Beyond Buffett: A New Era for Berkshire Hathaway
"There are very few CEOs who want to make their successor’s job easy," says Berkshire director Chris Davis, "that feel a sense of duty to their successor nearly as much as Warren and Charlie have."
Christopher Davis — a longtime Berkshire Hathaway shareholder turned director — remains one of the conglomerate’s most articulate and passionate champions.
Someday, hopefully not too soon, it will be up to the board to safeguard Berkshire’s unique culture. It’s a weighty responsibility that Davis cheerfully embraces. Of all the directors, I find his insights most clearly offer a window into the soul of Berkshire.
Following Warren Buffett’s retirement announcement last month — a moment that sent shockwaves through the financial world — Davis joined “The Compound and Friends” podcast to unpack the emotional weight of that day in Omaha.
But, despite being a self-confessed “card-carrying member of the Berkshire cult”, he did not sound overly shocked by the news.
“If you went to see Babe Ruth playing late in his career — if he was 44 years old and he had won the World Series — and he announced his retirement, it would be both a surprise and not a surprise,” said Davis. “The funny thing is I was sitting next to my dad when [Buffett] made the announcement and I was sitting next to my dad at my first Berkshire meeting. I went back to that first meeting and realized that I’m older today than Warren was at that meeting — and one of the questions I asked him at that meeting was ‘What about succession?’”

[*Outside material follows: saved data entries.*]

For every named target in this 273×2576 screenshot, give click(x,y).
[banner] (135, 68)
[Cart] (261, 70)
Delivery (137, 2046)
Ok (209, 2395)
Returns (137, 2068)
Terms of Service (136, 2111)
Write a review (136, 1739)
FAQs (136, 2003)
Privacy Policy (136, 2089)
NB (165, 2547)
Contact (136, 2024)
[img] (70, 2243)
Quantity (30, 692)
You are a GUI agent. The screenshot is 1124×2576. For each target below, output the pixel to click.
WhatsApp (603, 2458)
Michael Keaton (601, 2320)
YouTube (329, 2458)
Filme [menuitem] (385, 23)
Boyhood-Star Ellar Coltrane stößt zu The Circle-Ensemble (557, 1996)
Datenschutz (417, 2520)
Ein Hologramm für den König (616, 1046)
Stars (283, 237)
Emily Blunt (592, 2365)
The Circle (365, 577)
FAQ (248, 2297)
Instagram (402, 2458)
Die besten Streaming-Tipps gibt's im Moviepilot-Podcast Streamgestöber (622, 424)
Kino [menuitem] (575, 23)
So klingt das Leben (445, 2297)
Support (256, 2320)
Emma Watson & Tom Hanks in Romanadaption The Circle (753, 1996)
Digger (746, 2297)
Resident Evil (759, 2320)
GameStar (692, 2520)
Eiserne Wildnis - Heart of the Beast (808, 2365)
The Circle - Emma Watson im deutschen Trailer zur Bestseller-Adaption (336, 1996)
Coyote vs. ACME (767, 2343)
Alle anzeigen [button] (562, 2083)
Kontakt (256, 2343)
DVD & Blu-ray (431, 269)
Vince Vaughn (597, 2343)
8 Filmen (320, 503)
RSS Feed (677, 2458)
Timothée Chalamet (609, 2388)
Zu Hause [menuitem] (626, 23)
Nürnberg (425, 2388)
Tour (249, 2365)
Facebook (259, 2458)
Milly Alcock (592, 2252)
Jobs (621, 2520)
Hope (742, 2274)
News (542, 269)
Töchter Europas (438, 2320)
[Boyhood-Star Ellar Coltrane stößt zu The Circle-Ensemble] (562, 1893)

“When Charlie died,” continued Davis, “he was 99-and-three-quarters. Who could be surprised to get that phone call? And yet he was also eternal. He was so timeless and he had been so much a part of our universe for so long, that in a way it was like a parent being gone. It’s natural in the order of things, but also for your whole existence they’ve been there so it feels very unnatural.”
I’m expecting 2026 to feel very unnatural without Warren or Charlie at the helm.
But we all knew this day was coming — and Davis touched on two critical points during this interview that highlight Berkshire’s resilience and Buffett’s foresight in preparing his company for a long future without him.
Whenever he’s asked about how Berkshire Hathaway will fare without Warren Buffett’s guiding hand, Chris Davis usually draws a historical parallel to Standard Oil, a business empire that thrived long after John D. Rockefeller’s exit.
“If I were to ask you to name the second or third CEO of Standard Oil,” he said, “I bet you’d be hard-pressed [to answer]. Yet Standard Oil was among the most valuable companies on Earth for thirteen decades — because it was built to last.”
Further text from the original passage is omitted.